Provided data:
+ + +
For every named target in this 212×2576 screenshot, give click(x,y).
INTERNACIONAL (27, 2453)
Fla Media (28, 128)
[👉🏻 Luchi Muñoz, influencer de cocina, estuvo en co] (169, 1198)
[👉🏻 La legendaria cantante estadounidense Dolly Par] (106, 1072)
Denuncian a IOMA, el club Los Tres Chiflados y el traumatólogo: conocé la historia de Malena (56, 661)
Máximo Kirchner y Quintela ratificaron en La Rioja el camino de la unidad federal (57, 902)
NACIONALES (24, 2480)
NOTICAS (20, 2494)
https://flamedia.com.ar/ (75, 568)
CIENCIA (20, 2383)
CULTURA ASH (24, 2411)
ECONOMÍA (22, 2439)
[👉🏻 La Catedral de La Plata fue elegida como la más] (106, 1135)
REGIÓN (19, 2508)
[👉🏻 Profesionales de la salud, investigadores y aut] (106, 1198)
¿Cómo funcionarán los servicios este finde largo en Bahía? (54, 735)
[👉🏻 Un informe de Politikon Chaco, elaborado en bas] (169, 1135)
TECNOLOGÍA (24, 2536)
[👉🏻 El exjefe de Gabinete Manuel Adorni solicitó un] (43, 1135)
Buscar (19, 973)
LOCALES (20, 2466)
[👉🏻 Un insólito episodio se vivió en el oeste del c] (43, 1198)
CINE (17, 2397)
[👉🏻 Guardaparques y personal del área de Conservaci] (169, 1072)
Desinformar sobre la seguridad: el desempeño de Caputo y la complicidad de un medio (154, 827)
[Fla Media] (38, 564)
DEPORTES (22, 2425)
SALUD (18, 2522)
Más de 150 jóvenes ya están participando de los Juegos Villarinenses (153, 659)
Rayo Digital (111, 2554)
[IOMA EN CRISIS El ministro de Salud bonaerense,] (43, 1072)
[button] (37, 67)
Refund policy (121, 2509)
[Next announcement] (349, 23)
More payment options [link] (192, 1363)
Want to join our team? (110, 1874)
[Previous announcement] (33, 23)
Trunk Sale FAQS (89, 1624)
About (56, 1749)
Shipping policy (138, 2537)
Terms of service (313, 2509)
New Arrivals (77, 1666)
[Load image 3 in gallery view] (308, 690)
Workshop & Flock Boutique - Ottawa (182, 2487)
+ + +
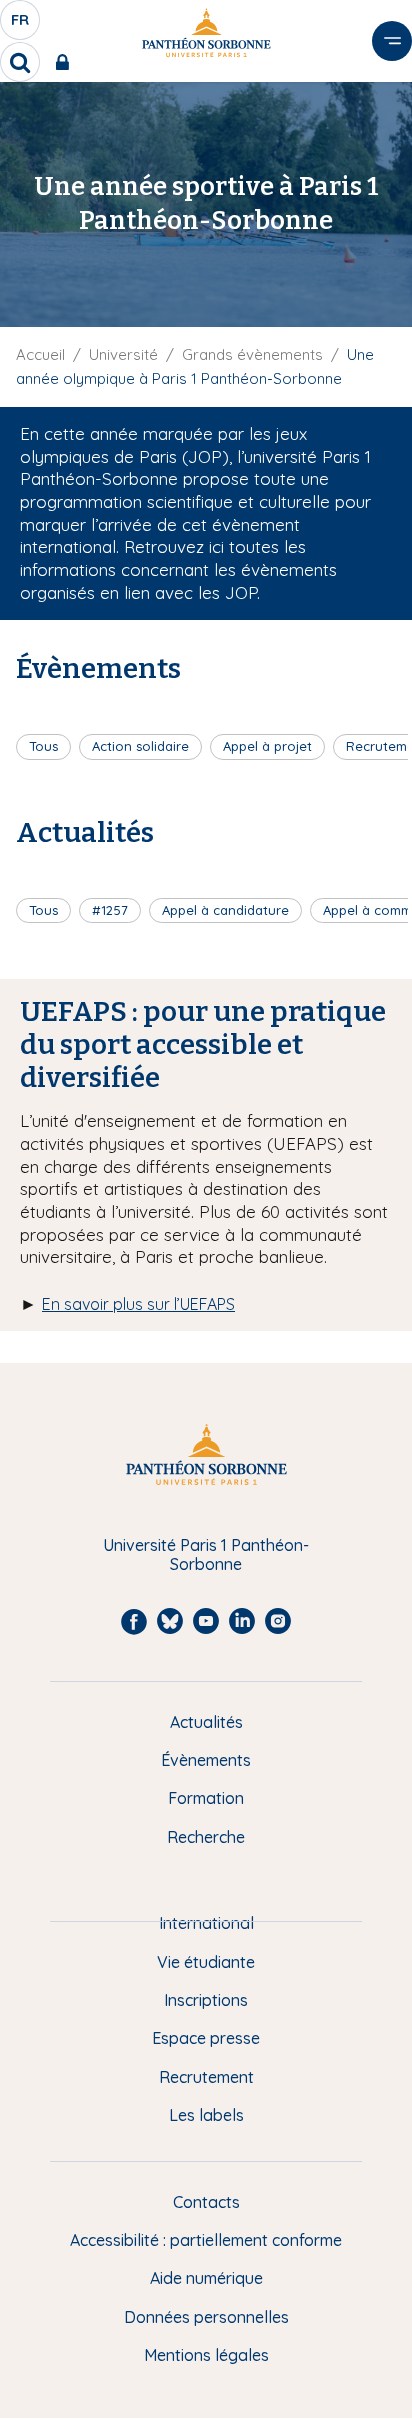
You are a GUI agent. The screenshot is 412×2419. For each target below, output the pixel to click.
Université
+ + +
Task: From the material above, set down exactly the lines starting at the one with "Trunk Sale FAQS (89, 1624)" and ending at the one with "Workshop & Flock", end lines included.

Response:
Trunk Sale FAQS (89, 1624)
About (56, 1749)
Shipping policy (138, 2537)
Terms of service (313, 2509)
New Arrivals (77, 1666)
[Load image 3 in gallery view] (308, 690)
Workshop & Flock Boutique - Ottawa (182, 2487)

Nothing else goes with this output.